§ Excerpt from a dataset
####
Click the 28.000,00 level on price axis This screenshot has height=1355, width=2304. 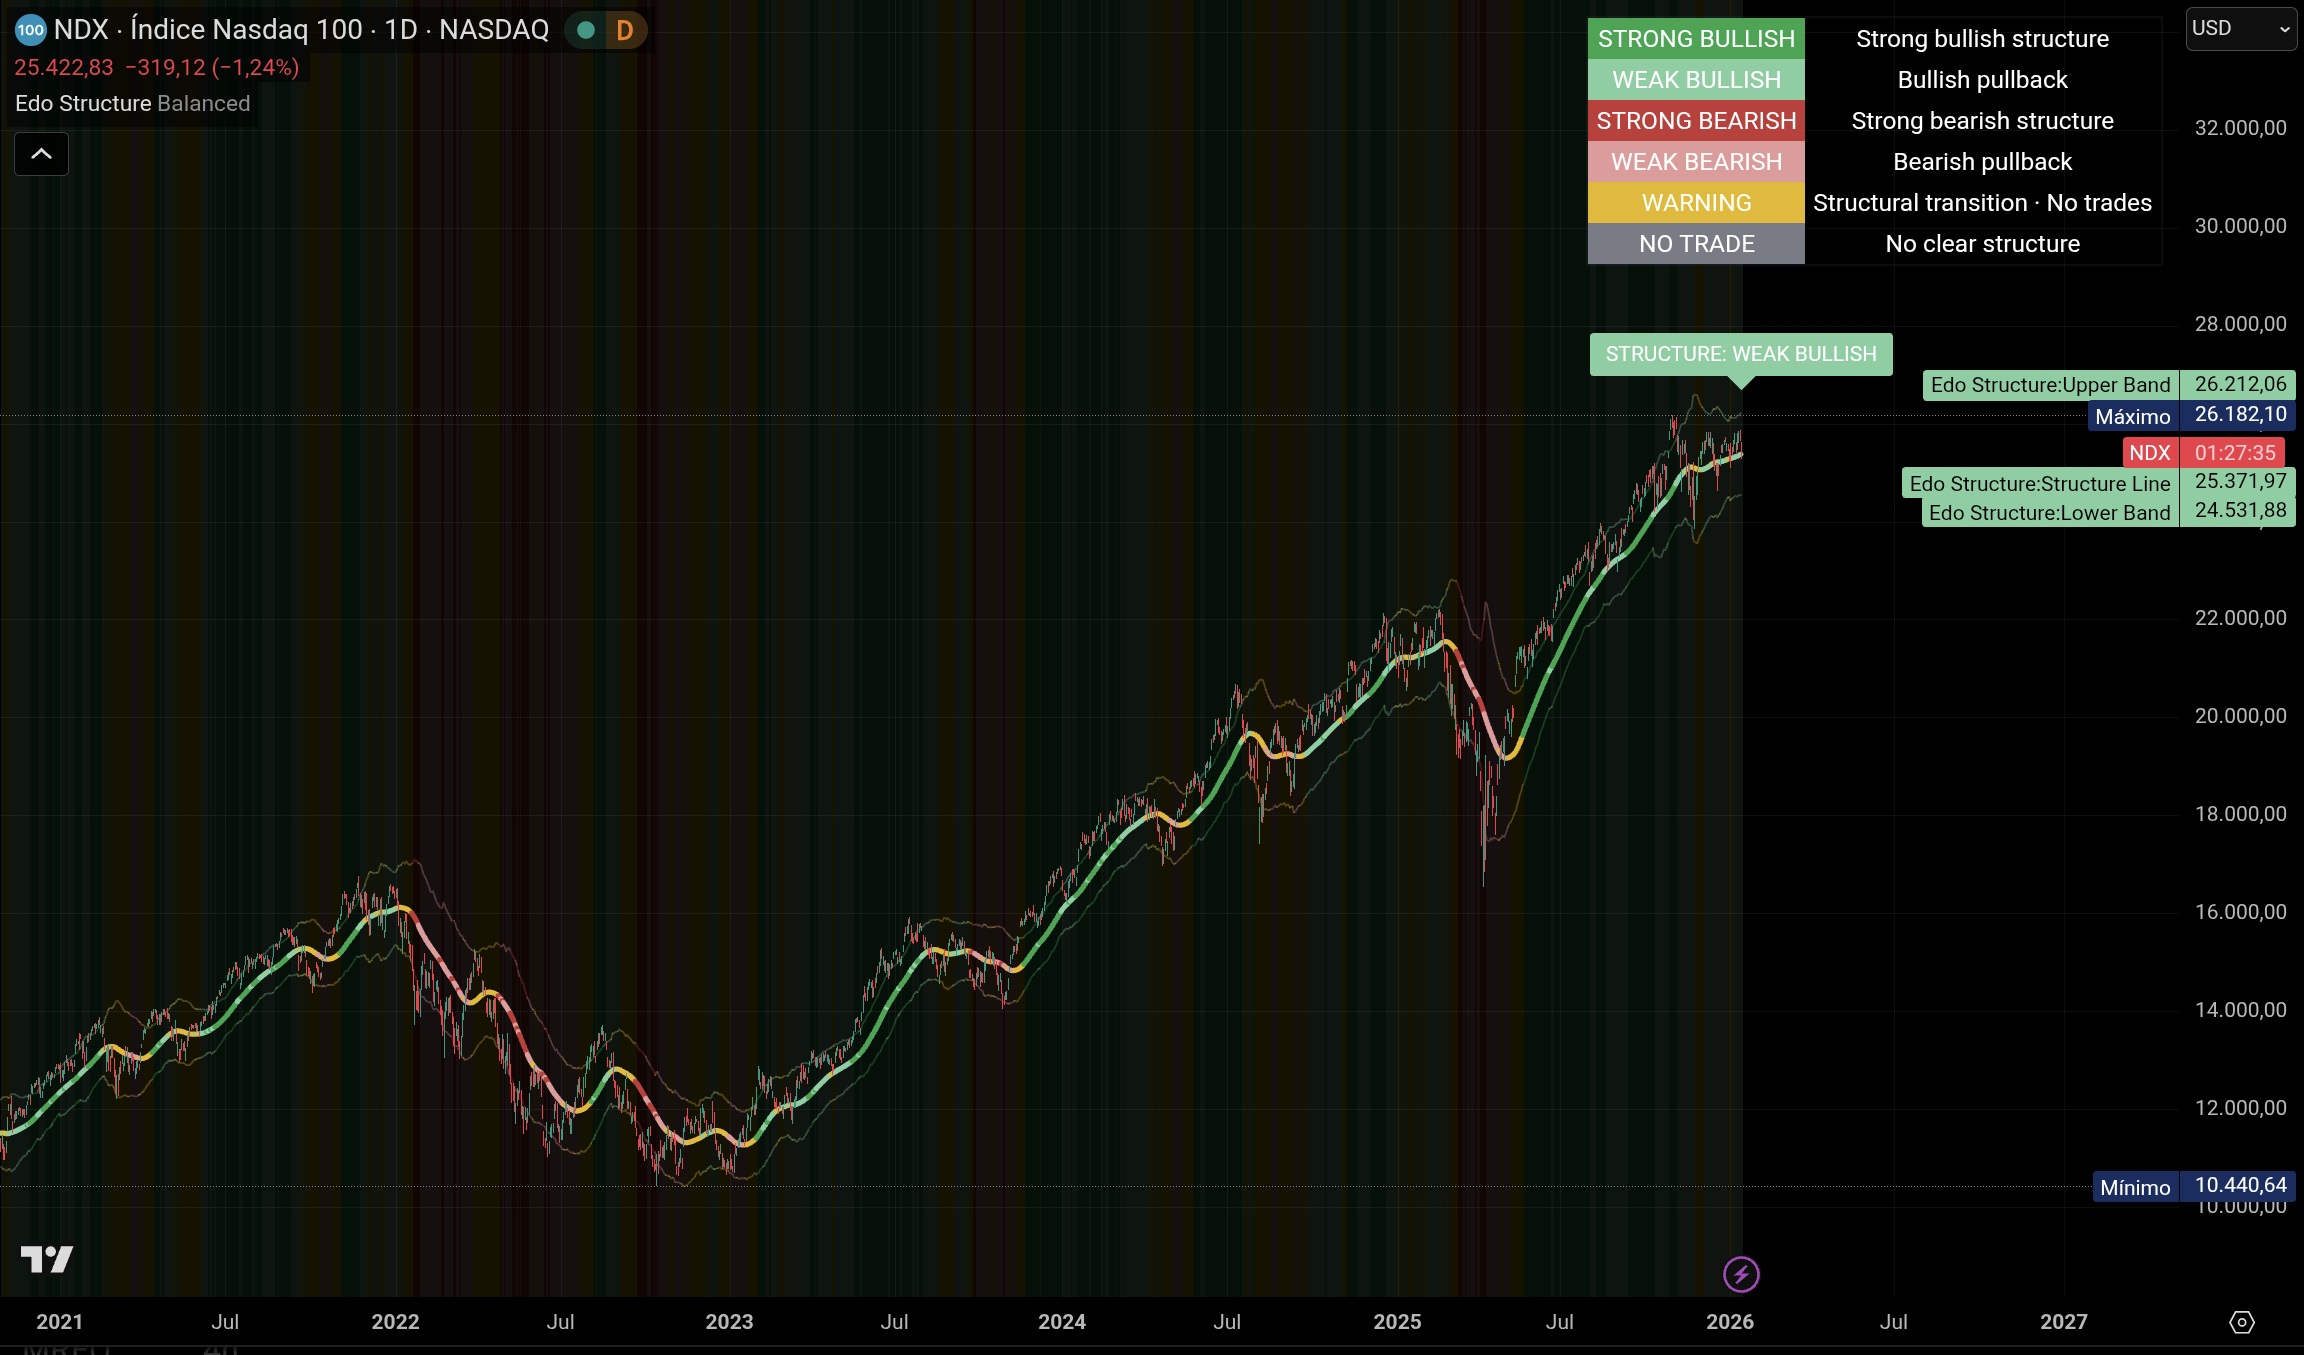click(2240, 324)
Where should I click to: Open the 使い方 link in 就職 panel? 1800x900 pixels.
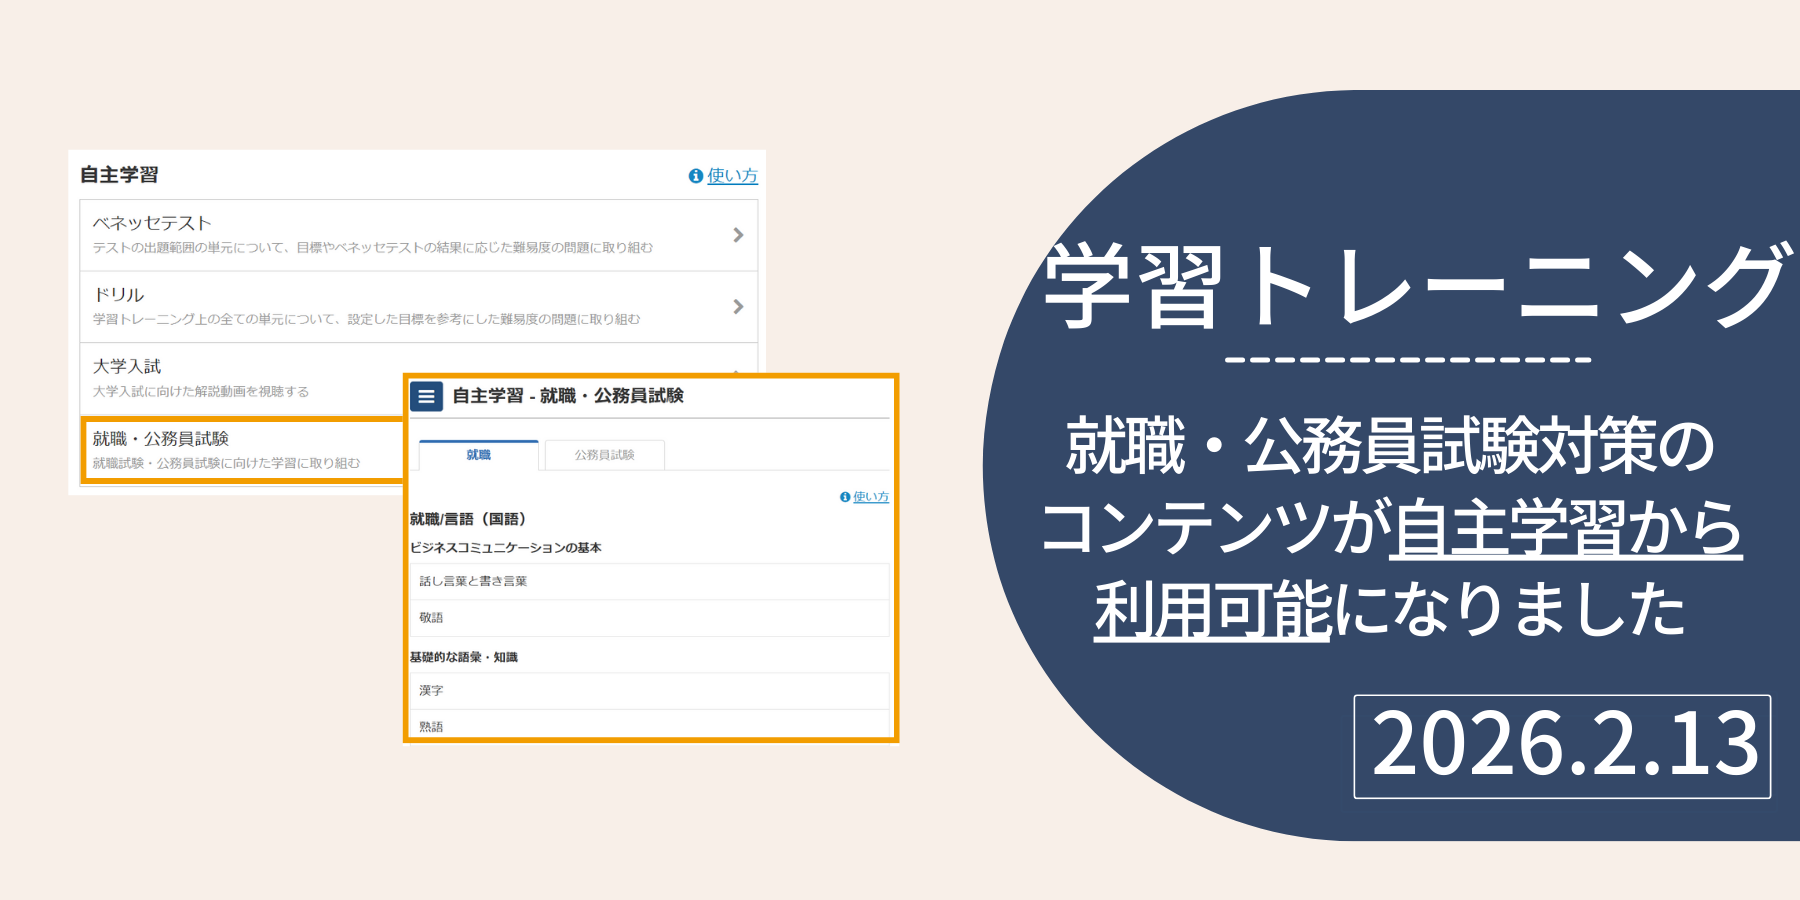tap(871, 497)
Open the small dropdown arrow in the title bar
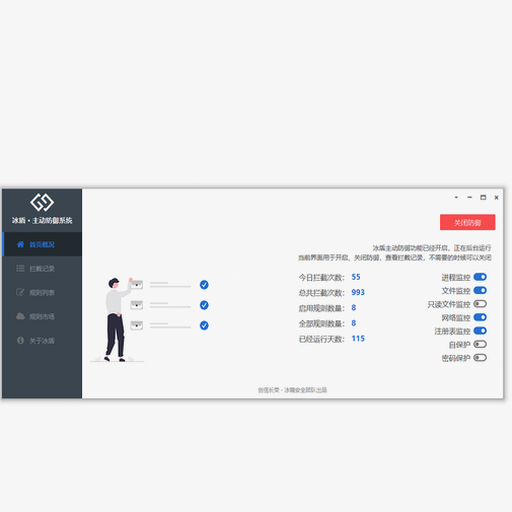The width and height of the screenshot is (512, 512). coord(456,198)
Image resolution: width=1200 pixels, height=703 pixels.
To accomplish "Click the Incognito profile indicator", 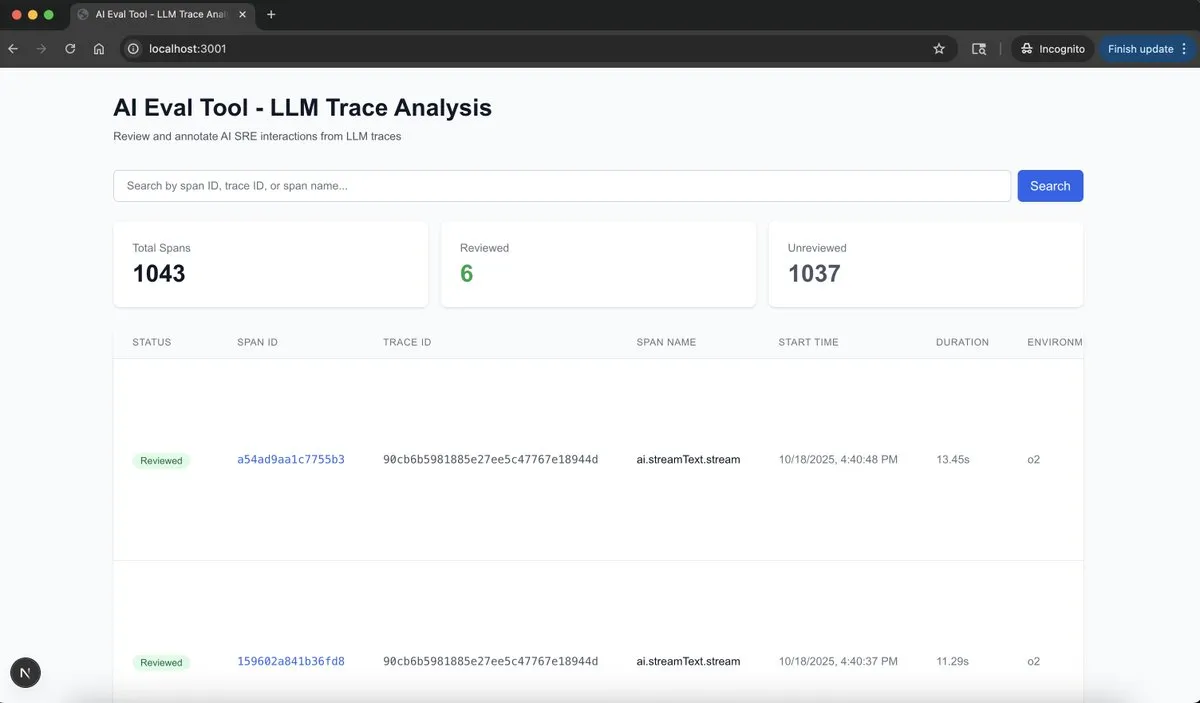I will (x=1052, y=47).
####
§ Exercise aim
Reproduce the lines from the one containing "Where should I" up to and including the one containing "The width and", leaving out the pictures.

§ Exercise result
Where should I click to: Open the 使い方 link in 就職 panel? 1800x900 pixels.
tap(871, 497)
Open the small dropdown arrow in the title bar
The width and height of the screenshot is (512, 512). coord(456,198)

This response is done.